_SOURCE DATA_
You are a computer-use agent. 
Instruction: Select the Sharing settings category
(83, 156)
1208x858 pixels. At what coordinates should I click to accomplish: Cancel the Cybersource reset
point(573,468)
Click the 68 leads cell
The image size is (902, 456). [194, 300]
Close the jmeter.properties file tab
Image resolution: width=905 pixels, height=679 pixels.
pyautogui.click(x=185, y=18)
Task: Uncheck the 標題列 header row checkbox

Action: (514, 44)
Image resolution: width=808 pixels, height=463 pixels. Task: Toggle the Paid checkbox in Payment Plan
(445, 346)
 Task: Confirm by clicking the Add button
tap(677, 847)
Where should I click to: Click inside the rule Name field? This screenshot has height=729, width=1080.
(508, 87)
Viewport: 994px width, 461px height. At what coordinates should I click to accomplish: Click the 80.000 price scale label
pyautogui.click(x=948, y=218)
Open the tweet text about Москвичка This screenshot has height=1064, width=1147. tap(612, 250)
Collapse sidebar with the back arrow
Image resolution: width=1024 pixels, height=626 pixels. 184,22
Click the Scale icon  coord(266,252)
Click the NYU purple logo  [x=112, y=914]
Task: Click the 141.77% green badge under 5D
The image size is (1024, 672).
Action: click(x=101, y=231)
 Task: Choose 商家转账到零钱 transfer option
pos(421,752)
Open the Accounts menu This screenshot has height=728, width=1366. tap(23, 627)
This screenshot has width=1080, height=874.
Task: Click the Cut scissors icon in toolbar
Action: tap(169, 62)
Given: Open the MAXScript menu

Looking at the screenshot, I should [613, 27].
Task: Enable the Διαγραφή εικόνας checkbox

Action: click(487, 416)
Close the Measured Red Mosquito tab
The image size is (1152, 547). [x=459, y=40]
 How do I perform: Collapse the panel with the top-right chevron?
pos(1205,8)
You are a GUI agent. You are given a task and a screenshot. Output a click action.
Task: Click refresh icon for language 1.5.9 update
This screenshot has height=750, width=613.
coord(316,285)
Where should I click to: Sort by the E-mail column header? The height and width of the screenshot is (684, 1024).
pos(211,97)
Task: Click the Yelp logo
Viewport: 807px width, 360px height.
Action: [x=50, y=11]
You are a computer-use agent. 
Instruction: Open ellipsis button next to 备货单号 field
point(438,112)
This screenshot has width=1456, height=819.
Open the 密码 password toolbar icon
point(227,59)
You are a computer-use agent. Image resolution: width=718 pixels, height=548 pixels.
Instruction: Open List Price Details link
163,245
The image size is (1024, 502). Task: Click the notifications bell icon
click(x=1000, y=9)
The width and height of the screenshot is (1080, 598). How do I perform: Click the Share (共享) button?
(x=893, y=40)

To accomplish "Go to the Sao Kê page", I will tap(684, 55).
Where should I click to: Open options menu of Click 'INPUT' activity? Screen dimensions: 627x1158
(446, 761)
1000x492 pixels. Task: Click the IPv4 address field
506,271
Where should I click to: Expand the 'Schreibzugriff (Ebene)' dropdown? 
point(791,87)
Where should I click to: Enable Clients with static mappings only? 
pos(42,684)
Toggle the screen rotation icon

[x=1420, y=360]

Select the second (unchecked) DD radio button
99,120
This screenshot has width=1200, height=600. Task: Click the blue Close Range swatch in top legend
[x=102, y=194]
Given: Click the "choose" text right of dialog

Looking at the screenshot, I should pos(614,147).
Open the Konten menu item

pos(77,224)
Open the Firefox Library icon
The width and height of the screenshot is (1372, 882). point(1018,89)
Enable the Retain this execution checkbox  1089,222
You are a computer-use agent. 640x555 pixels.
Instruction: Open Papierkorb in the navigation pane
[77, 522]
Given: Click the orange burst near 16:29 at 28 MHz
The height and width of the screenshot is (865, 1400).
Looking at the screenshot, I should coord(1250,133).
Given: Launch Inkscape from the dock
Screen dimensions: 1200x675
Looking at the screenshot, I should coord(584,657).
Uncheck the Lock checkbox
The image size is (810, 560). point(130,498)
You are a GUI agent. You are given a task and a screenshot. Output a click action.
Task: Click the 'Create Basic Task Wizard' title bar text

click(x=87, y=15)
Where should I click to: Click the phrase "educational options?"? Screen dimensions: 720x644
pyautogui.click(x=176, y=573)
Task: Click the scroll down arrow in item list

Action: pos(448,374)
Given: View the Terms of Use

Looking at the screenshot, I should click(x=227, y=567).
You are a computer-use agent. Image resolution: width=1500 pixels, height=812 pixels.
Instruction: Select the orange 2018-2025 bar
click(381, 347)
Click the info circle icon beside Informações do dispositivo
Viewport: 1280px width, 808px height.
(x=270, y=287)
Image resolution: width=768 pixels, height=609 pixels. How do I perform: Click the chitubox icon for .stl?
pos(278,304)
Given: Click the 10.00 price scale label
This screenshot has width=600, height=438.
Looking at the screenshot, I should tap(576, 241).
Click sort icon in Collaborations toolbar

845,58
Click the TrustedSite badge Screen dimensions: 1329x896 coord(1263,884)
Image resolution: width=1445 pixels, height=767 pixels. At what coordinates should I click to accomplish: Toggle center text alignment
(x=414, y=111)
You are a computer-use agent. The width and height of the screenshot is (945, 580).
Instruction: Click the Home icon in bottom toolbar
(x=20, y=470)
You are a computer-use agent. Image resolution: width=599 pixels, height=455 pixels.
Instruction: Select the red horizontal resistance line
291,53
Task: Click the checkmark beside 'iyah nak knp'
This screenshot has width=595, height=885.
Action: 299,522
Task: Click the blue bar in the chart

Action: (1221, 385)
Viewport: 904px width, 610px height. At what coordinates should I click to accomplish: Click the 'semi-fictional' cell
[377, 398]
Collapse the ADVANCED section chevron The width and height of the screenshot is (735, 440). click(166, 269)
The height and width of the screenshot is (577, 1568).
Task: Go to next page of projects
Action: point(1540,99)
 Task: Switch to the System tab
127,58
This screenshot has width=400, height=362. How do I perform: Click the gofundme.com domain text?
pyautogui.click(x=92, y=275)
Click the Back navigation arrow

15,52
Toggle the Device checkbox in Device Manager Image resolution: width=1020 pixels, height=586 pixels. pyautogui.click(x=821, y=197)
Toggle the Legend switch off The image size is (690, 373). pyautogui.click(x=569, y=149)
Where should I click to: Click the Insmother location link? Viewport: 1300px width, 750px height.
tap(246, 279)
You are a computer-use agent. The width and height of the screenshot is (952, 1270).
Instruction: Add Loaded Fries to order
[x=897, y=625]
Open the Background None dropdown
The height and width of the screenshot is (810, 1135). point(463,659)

_HOW TO COMPLETE THIS TASK_
Reply with the complete data above, every character as it stands.

_ANSWER SPACE_
You are a computer-use agent. 
Instruction: Select the Sharing settings category
(83, 156)
1208x858 pixels. At what coordinates should I click to accomplish: Cancel the Cybersource reset
point(573,468)
Click the 68 leads cell
The image size is (902, 456). [194, 300]
Close the jmeter.properties file tab
Image resolution: width=905 pixels, height=679 pixels.
pyautogui.click(x=185, y=18)
Task: Uncheck the 標題列 header row checkbox

Action: (514, 44)
Image resolution: width=808 pixels, height=463 pixels. Task: Toggle the Paid checkbox in Payment Plan
(445, 346)
 Task: Confirm by clicking the Add button
tap(677, 847)
Where should I click to: Click inside the rule Name field? This screenshot has height=729, width=1080.
(508, 87)
Viewport: 994px width, 461px height. At what coordinates should I click to accomplish: Click the 80.000 price scale label
pyautogui.click(x=948, y=218)
Open the tweet text about Москвичка This screenshot has height=1064, width=1147. tap(612, 250)
Collapse sidebar with the back arrow
Image resolution: width=1024 pixels, height=626 pixels. 184,22
Click the Scale icon  coord(266,252)
Click the NYU purple logo  [x=112, y=914]
Task: Click the 141.77% green badge under 5D
The image size is (1024, 672).
Action: click(x=101, y=231)
 Task: Choose 商家转账到零钱 transfer option
pos(421,752)
Open the Accounts menu This screenshot has height=728, width=1366. tap(23, 627)
This screenshot has width=1080, height=874.
Task: Click the Cut scissors icon in toolbar
Action: tap(169, 62)
Given: Open the MAXScript menu

Looking at the screenshot, I should [613, 27].
Task: Enable the Διαγραφή εικόνας checkbox

Action: click(487, 416)
Close the Measured Red Mosquito tab
The image size is (1152, 547). [x=459, y=40]
 How do I perform: Collapse the panel with the top-right chevron?
pos(1205,8)
You are a GUI agent. You are given a task and a screenshot. Output a click action.
Task: Click refresh icon for language 1.5.9 update
This screenshot has height=750, width=613.
coord(316,285)
Where should I click to: Sort by the E-mail column header? The height and width of the screenshot is (684, 1024).
pos(211,97)
Task: Click the Yelp logo
Viewport: 807px width, 360px height.
Action: [x=50, y=11]
You are a computer-use agent. 
Instruction: Open ellipsis button next to 备货单号 field
point(438,112)
This screenshot has width=1456, height=819.
Open the 密码 password toolbar icon
point(227,59)
You are a computer-use agent. Image resolution: width=718 pixels, height=548 pixels.
Instruction: Open List Price Details link
163,245
The image size is (1024, 502). Task: Click the notifications bell icon
click(x=1000, y=9)
The width and height of the screenshot is (1080, 598). How do I perform: Click the Share (共享) button?
(x=893, y=40)

To accomplish "Go to the Sao Kê page", I will tap(684, 55).
Where should I click to: Open options menu of Click 'INPUT' activity? Screen dimensions: 627x1158
(446, 761)
1000x492 pixels. Task: Click the IPv4 address field
506,271
Where should I click to: Expand the 'Schreibzugriff (Ebene)' dropdown? 
point(791,87)
Where should I click to: Enable Clients with static mappings only? 
pos(42,684)
Toggle the screen rotation icon

[x=1420, y=360]

Select the second (unchecked) DD radio button
99,120
This screenshot has width=1200, height=600. Task: Click the blue Close Range swatch in top legend
[x=102, y=194]
Given: Click the "choose" text right of dialog

Looking at the screenshot, I should pos(614,147).
Open the Konten menu item

pos(77,224)
Open the Firefox Library icon
The width and height of the screenshot is (1372, 882). point(1018,89)
Enable the Retain this execution checkbox  1089,222
You are a computer-use agent. 640x555 pixels.
Instruction: Open Papierkorb in the navigation pane
[77, 522]
Given: Click the orange burst near 16:29 at 28 MHz
The height and width of the screenshot is (865, 1400).
Looking at the screenshot, I should coord(1250,133).
Given: Launch Inkscape from the dock
Screen dimensions: 1200x675
Looking at the screenshot, I should coord(584,657).
Uncheck the Lock checkbox
The image size is (810, 560). point(130,498)
You are a GUI agent. You are given a task and a screenshot. Output a click action.
Task: Click the 'Create Basic Task Wizard' title bar text

click(x=87, y=15)
Where should I click to: Click the phrase "educational options?"? Screen dimensions: 720x644
pyautogui.click(x=176, y=573)
Task: Click the scroll down arrow in item list

Action: pos(448,374)
Given: View the Terms of Use

Looking at the screenshot, I should click(x=227, y=567).
You are a computer-use agent. Image resolution: width=1500 pixels, height=812 pixels.
Instruction: Select the orange 2018-2025 bar
click(381, 347)
Click the info circle icon beside Informações do dispositivo
Viewport: 1280px width, 808px height.
(x=270, y=287)
Image resolution: width=768 pixels, height=609 pixels. How do I perform: Click the chitubox icon for .stl?
pos(278,304)
Given: Click the 10.00 price scale label
This screenshot has width=600, height=438.
Looking at the screenshot, I should tap(576, 241).
Click sort icon in Collaborations toolbar

845,58
Click the TrustedSite badge Screen dimensions: 1329x896 coord(1263,884)
Image resolution: width=1445 pixels, height=767 pixels. At what coordinates should I click to accomplish: Toggle center text alignment
(x=414, y=111)
You are a computer-use agent. The width and height of the screenshot is (945, 580).
Instruction: Click the Home icon in bottom toolbar
(x=20, y=470)
You are a computer-use agent. Image resolution: width=599 pixels, height=455 pixels.
Instruction: Select the red horizontal resistance line
291,53
Task: Click the checkmark beside 'iyah nak knp'
This screenshot has width=595, height=885.
Action: 299,522
Task: Click the blue bar in the chart

Action: (1221, 385)
Viewport: 904px width, 610px height. At what coordinates should I click to accomplish: Click the 'semi-fictional' cell
[377, 398]
Collapse the ADVANCED section chevron The width and height of the screenshot is (735, 440). click(166, 269)
The height and width of the screenshot is (577, 1568).
Task: Go to next page of projects
Action: point(1540,99)
 Task: Switch to the System tab
127,58
This screenshot has width=400, height=362. How do I perform: Click the gofundme.com domain text?
pyautogui.click(x=92, y=275)
Click the Back navigation arrow

15,52
Toggle the Device checkbox in Device Manager Image resolution: width=1020 pixels, height=586 pixels. pyautogui.click(x=821, y=197)
Toggle the Legend switch off The image size is (690, 373). pyautogui.click(x=569, y=149)
Where should I click to: Click the Insmother location link? Viewport: 1300px width, 750px height.
tap(246, 279)
You are a computer-use agent. The width and height of the screenshot is (952, 1270).
Instruction: Add Loaded Fries to order
[x=897, y=625]
Open the Background None dropdown
The height and width of the screenshot is (810, 1135). point(463,659)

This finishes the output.